There are a more than a few classical footraces out there. I remember my lovely wife once asked me if Jakob and I really intended to apply for Marathon des Sables right after having finished both Forestman and Trail du Verdon in a little more than a year. She was genuinely concerned that we would run out of competitions, and wondered if it wouldn’t be better if we simply ”saved a few races for later”? ”Beautiful, I could live to be a hundred years old and I still would have a thousand adventures left to live.” Ultra Trail du Mont Blanc along with Spartathlon in Greece are probably the two foremost races in Europe, and across the Atlantic we have the Badwater Ultra Marathon (217 km run across Death Valley, one of the hottest places on Earth), the 6693 Ultra (don’t even go there – seriously) in the Yukon and the Jungle Ultra through the Peruvian Amazon. And then we haven’t touched down in Africa (Comrades Marathon), Asia (The Great Wall Marathon) and Australia (the Westfield Sydney to Melbourne Ultra Marathon, run between 1983 and 1991) yet. And think of all the other fun stuff that doesn’t include running! Sail the length of the Mediterranean, for instance, or ski the Haute Route in Vallé Blanche. The possibilities are endless.

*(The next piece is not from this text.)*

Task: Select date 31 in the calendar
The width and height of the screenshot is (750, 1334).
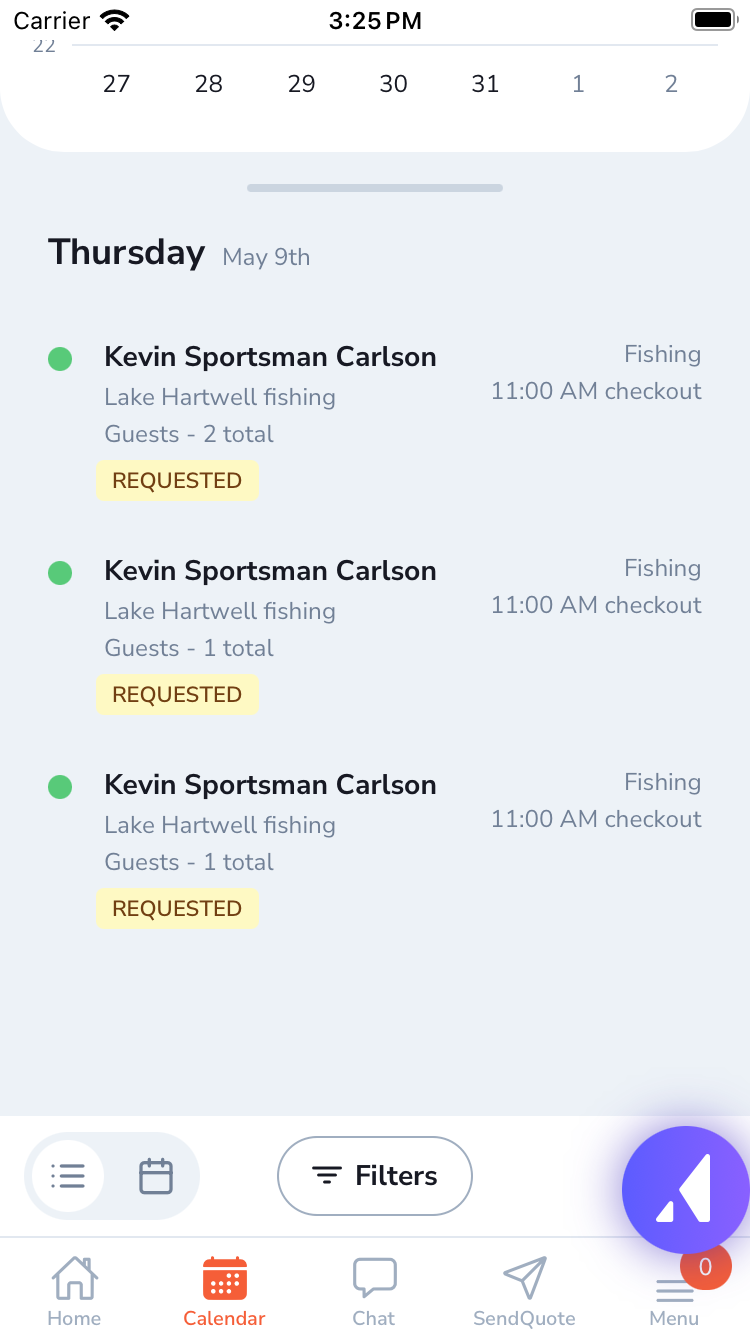Action: click(485, 84)
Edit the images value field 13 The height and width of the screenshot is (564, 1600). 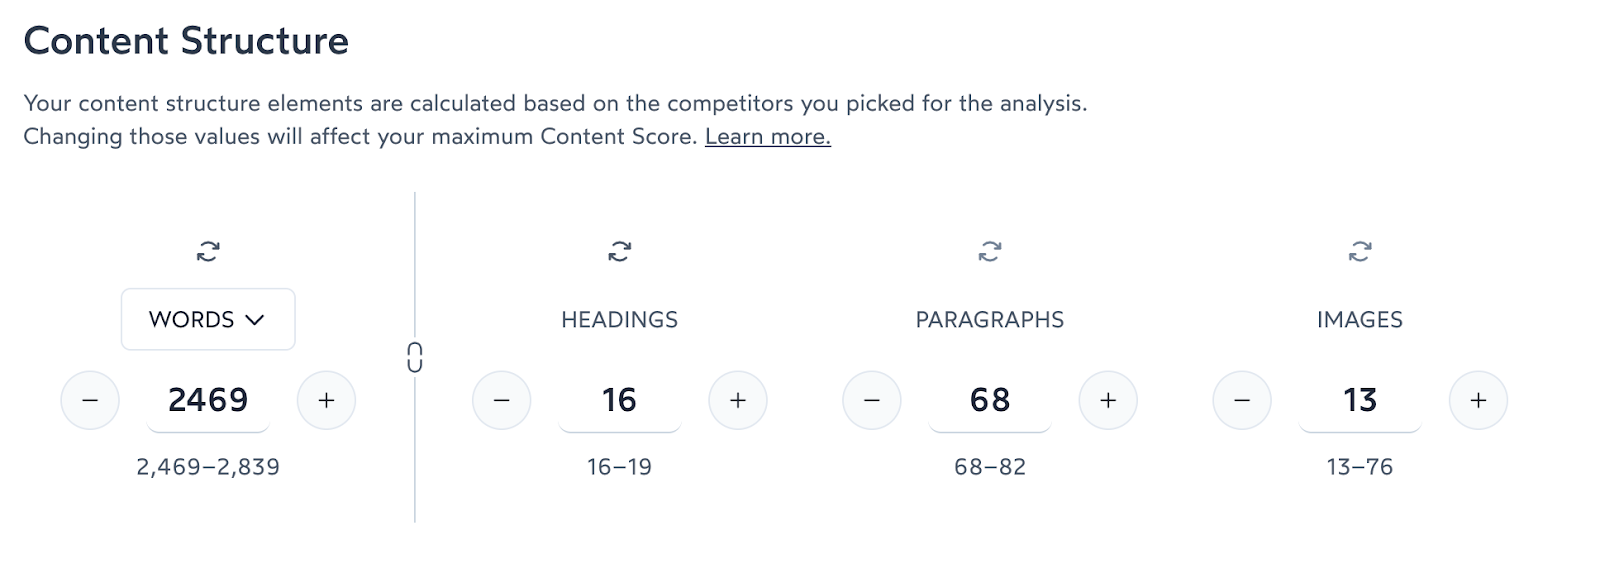pyautogui.click(x=1359, y=400)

Sorry about that. Got carried away, once again. As you may have noticed on Facebook, a few weeks ago I got lucky in the draw to UTMB and secured a spot to this year’s race, and I’m just as happy to report that dad got his very own ticket to the OCC during the same event. Which means that we have almost exactly seven months to get in shape for the races. It seems like a lot of time, but we need to spend it wisely. Which is why I have come to the conclusion to ask an expert for help. As soon as I got the confirmation e-mail from the UTMB-organizing committee, I contacted Tim Bennett, President (let’s just call him Mr President, shall we?) of Kondis, a Norwegian magazine and internet site (basically a kind of forum) for all things running related, from ultramarathons to the 3000 m steeplechase. Tim is an extremely talented and experienced runner, who has run many of the classic Norwegian races, first and foremost among them Norseman, Jakob & Jakob’s wet dream for the past six or seven years. He’s participated in the insanely tough event several times (was it ten times, Tim?), and managed to squeeze in 5000 (!!!) km of running last year along his fulltime job. His shortlist for coaches was just that: short. And he wasted no time in recommending the only coach that would do; not only an experienced ultra runner and coach, but also preferably someone with personal experience from UTMB. Sondre Amdahl, a seriously awesome runner, came in 7th (!) at last year’s UTMB and fit the bill perfectly. As luck has it, he’s also a running coach and had no trouble fitting me into his stable of runners. I have to say, with the possible exception of the professional triathlete Pasi Salonen, who coached us during Forestman, no coach has ever approached me as competently as Sondre. He required me to answer two pages worth of questions regarding my running and training history along with my motivation, jobdetails and family situation, and after 50 minutes of Skype conversation last week, we created a game plan together. I start in two days: Monday 2 February.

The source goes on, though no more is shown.